Career highlights and awards
- 2× World Series champion (1995, 2015); Kansas City Royals Hall of Fame;

= Ned Yost =

American baseball player and manager (born 1954)

Edgar Frederick Yost III (/ˈjoʊst/; born August 19, 1954) is an American former Major League Baseball (MLB) catcher and manager of the Milwaukee Brewers and Kansas City Royals. He played for the Brewers, Texas Rangers, and Montreal Expos. Since 2025, he has served as a senior advisor to Royals general manager J. J. Picollo.

==Early life==
Yost was born on California's North Coast in Eureka. Yost attended and played baseball at Dublin High School in Dublin, California. He had significant difficulty hitting prior to his junior and senior years, yet improved after building physical strength by working as a pot-scrubber at a Kentucky Fried Chicken restaurant. After high school, Yost attended Chabot Junior College in Hayward, California, where he walked on to Chabot's baseball team after receiving no offers to play for other schools.

==Playing career==
Yost was selected twice in the 1974 MLB draft, first by the Montreal Expos in the second round (33rd overall) in January, but he signed his first professional contract with the New York Mets which picked him in the first round (7th overall) of the June secondary phase. He went to the Brewers in the Rule 5 draft on December 5, 1977.

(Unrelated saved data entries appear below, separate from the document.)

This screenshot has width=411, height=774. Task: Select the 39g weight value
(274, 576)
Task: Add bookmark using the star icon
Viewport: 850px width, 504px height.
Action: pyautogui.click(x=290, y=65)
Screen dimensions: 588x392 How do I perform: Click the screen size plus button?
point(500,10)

Yost, as a player, was used primarily as a backup catcher for the Brewers from 1980 to 1983 (which included the 1982 World Series), and then spent a year with the Texas Rangers (1984; he played a career-high 80 games with the Rangers, hitting .182) and played 5 games for the Montreal Expos (1985) before retiring.

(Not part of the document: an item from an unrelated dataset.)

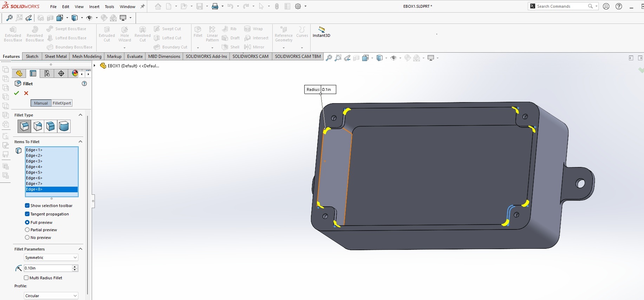Screen dimensions: 644x300
Task: Choose the Full Round Fillet type icon
Action: click(64, 126)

He never had more than 242 at bats in a season. He ended his career with a .212 batting average, and .237 on-base percentage, in 605 at bats. He had a .982 fielding percentage (the league average was .987).

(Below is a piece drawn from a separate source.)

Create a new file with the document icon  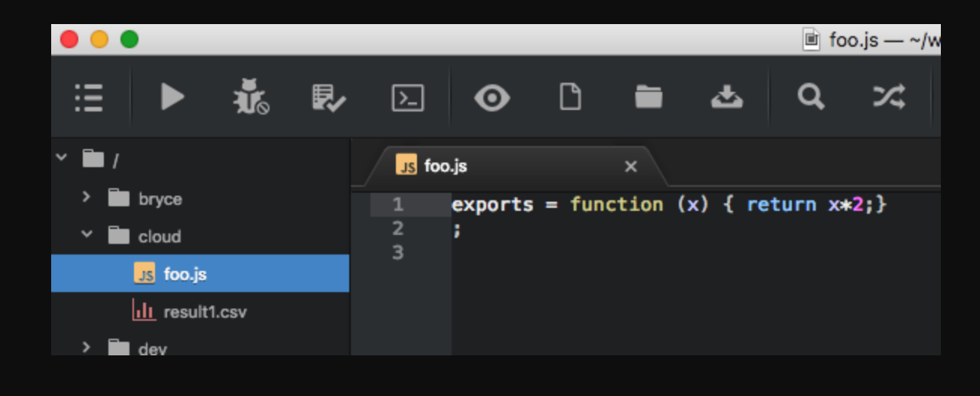click(x=571, y=97)
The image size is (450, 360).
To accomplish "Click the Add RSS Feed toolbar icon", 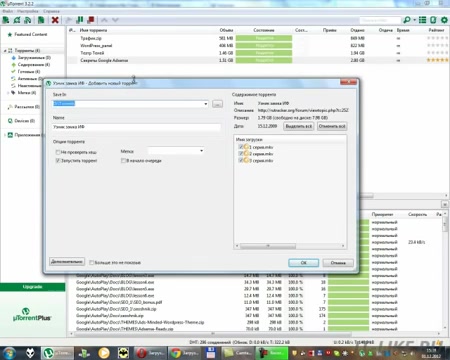I will pyautogui.click(x=28, y=20).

Yost briefly had a second career as a taxidermist in Jackson, Mississippi, in between his playing days and coaching days.

==Coaching career==
After a brief stint managing in the minors, Yost joined the Atlanta Braves organization. He was the Braves' bullpen coach from 1991 to 1998 and earned a ring as a part of the 1995 World Series championship team that defeated the Cleveland Indians in six games. He also was part of the 1991, 1992, 1996, and 1999 National League pennant-winning teams that lost the World Series to the Minnesota Twins (1991), the Toronto Blue Jays (1992), and the New York Yankees (1996, 1999) respectively. In 1999 Yost became the Braves' third base coach, a position he maintained until the end of the 2002 season.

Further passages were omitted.